It's always a good idea to familiarize yourself with other tools and techniques, then make up your own mind about them. You shouldn't blindly believe anyone telling you that OOP is the greatest thing since sliced bread, just like you shouldn't blindly believe anyone (even Casey) when they're telling you that OOP is a really bad idea with even worse implementations. (Note: you can replace "OOP" with any of "functional programming", "compression-oriented programming", "node.js" or any other paradigm / library / tool you can think of.)
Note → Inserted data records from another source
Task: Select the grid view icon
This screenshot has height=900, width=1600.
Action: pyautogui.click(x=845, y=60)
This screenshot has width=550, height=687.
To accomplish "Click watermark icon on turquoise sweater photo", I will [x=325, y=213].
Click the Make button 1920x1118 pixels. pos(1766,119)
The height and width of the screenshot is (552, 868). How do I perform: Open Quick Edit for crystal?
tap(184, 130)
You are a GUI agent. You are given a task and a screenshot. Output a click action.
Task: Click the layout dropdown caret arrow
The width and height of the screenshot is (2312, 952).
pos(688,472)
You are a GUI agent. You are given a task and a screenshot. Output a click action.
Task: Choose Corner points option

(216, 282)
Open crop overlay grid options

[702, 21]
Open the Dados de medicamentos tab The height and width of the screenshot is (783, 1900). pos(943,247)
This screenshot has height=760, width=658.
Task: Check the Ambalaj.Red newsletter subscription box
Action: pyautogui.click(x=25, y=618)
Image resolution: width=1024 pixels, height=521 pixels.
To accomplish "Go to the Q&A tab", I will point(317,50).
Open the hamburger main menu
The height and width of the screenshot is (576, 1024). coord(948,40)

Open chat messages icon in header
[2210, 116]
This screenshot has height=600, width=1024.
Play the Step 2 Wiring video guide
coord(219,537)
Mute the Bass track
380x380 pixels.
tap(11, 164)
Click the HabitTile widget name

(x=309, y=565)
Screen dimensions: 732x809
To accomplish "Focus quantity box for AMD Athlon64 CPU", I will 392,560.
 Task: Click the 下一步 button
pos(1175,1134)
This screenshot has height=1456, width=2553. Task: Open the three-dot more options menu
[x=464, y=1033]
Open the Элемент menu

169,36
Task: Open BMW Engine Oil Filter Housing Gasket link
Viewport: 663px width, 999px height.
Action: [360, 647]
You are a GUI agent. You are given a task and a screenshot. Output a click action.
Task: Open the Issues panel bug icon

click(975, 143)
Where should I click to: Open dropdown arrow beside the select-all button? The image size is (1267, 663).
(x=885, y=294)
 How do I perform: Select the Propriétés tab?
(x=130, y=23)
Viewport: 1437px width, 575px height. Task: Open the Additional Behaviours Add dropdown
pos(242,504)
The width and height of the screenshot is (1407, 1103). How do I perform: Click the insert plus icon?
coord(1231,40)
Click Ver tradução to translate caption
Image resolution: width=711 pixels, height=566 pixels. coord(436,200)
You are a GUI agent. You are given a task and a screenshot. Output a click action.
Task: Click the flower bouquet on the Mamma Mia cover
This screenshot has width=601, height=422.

Worst case: you wasted time on learning stuff you'll never use, but at least you'll know
why you won't use it. Best case: you'll have a new tool in your toolbox and maybe, one day, you can
swoop in and save the day.
Now, on the topic of the merits and shortcomings of OOP. I'm currently in the phase that Casey described where he only programmed object-oriented, but was slowly realizing that overdoing it can easily suck the fun out of programming. If Handmade Hero had come around five years ago, the program I'm currently working on (lots of classes, virtual functions, some templates strewn in) might look very different, both code-wise (I'd love to have hotloading, so I guess no virtual functions at all), but probably also in its features (some of those have more or less emerged from the code structure). Would it be better? Hard to say. After working with the same codebase for several years and no definite "finish" in sight (not because we keep missing our schedule, but because we intentionally evolve the product with new features) you tend to yearn for those simple days when you could fit half or more of the codebase into your head at once.
That said, I don't think blanket statements like "OOP is bad, don't do it" are warranted. I would say that you need to be very, very careful with OOP and particularly C++ in applications with hard realtime requirements (like games). Besides the obvious performance impact of virtual function calls, C++ tends to obfuscate the exact code flow on the CPU with constructors, destructors, overloaded operators, move operations, aforementioned virtual functions and complicated template resolutions involving lots of SFINAE. That can make it really difficult to follow the exact control flow of a piece of code, and nigh impossible to gauge its performance without intimate knowledge of all classes involved.
One of the main benefits of OOP, in my mind, is that it enables very clear interfaces. You can design classes in a way so that other people can learn exactly how to use them, just by reading their declaration. Access modifiers make it clear what is part of the public interface, and what's just implementation detail. Virtual functions are explicit extension points where users can hook in their own code. Inheritance makes it easier to design and use interfaces for the smallest common denominator of related data structures. You can do all that with C, of course, but it's nice to have syntactic sugar to make the code more concise and (potentially) easier to read.